Şimdi, bunu yapmayın yani gerçekten bunu yapmayın çünkü bunun sadece harcama meselesinden öte bütün finansal piyasalar üzerinde yaratacağı distorsiyonla baş edemezsiniz. Oysa Bakan sürekli diyor ki: "Mali disiplin, mali disiplin, istikrar, istikrar." Böyle bir konjonktürde böyle bir kararın geçmesi akıl dışı yani. Neden? Çünkü ister istemez siz böyle bir borçlanma yetkisini aldığınız anda bütün herkes buna göre pozisyon alacak. Siz bunun harcamasını yapsanız ne olur, yapmasanız ne olur? Hele hele faizlerin yukarıya doğru eğilim gösterdiği bir süreçte böyle bir yetkiyi verdiğiniz andan itibaren ondan sonra herkes bekleyip de "Bakın, ne güzel, harcama yapmadılar; parayı aldılar, duruyor." mu der? Böyle bir akıl tutulması olabilir mi? Burada yazmışsınız, diyorsunuz ki: "Nakit rezervinin güçlü seviyede tutulması..." Hangi nakdin? Hangi dönemde nasıl bir nakdin bunu sağladığı hakkında acaba bir çalışma yaptınız mı ben merak ediyorum. Böyle bir dönemde böyle bir nakdi tercih eder misiniz ya da böyle bir borçlanma konjonktüründe? Bence etmemeniz lazım. Bunun üzerinde çalışılmış olsa zaten biz bununla karşılaşmazdık. O yüzden bence yapmayın.

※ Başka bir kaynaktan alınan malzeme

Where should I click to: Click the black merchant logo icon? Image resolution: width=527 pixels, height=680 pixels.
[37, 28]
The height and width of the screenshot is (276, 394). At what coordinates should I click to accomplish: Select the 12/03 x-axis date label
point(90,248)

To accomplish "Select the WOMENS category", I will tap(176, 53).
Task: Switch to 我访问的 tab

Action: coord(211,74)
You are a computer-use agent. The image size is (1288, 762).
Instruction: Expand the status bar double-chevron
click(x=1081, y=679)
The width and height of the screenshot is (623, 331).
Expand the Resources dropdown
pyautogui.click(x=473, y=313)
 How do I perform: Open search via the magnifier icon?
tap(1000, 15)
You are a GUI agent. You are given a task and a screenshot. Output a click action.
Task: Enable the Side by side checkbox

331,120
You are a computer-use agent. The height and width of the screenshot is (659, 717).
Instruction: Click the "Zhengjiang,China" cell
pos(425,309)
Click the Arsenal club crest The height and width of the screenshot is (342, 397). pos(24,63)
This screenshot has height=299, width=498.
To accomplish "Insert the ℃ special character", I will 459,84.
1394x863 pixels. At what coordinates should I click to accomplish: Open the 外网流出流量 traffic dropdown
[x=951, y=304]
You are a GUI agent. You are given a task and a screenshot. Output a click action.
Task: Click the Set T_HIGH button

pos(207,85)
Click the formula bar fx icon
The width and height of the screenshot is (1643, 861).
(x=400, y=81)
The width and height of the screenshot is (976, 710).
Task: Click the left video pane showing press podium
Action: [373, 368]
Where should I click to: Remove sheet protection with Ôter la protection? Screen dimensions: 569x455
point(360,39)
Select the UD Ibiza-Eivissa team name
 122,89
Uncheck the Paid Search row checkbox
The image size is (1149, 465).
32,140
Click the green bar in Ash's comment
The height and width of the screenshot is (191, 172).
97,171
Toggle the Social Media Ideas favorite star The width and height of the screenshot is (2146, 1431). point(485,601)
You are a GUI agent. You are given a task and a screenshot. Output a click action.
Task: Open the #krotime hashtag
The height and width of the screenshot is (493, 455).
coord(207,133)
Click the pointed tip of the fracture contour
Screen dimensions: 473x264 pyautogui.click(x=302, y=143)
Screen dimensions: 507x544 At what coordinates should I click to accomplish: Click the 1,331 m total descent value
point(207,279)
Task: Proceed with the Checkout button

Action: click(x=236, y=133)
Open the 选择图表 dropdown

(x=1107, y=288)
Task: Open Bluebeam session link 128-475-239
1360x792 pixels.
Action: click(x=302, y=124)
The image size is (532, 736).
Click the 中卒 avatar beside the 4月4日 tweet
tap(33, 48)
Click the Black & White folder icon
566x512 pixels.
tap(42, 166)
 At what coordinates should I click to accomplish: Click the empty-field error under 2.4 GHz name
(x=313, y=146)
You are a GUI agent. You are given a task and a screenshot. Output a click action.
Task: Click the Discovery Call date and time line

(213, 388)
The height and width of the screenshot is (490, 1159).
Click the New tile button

Bir de yani Maastricht Kriterlerinden bahsettiniz Sayın Ök. Avrupa ülkelerindeki olumsuz oranları söylediniz, bizdeki olumlu orandan bahsettiniz. İşte, bizde yüzde 30-35 aralığında, Avrupa ülkelerinde yüzde 60'ın üzerinde. Yüzde 110'da var aslında Avrupa ülkelerinde İtalya'ya baktığınızda, Hollanda'ya baktığınızda. Şimdi onlar Maastricht Kriterlerine uymadığı için ülke ekonomileri krizde mi? Yo, gayet iyiler, enflasyonlarını da düşürüyorlar. Maastricht Kriterlerinin verimliliği biraz finansal piyasalar, finansal kaldıraçlarla, o kullandığınız kaynağın verimliliğiyle, bunlarla alakalı bir şey ama Maastricht Kriterlerinden daha önemli bir kriter Kopenhag Kriterleridir. Kopenhag Kriterlerini es geçip sadece Maastricht Kriterlerinde borçlanma oranını aşağıya çektik diye düzelmiş bir ekonomi yok, böyle de düzelmeyeceğini zaten gördük, görmeye de devam ediyoruz.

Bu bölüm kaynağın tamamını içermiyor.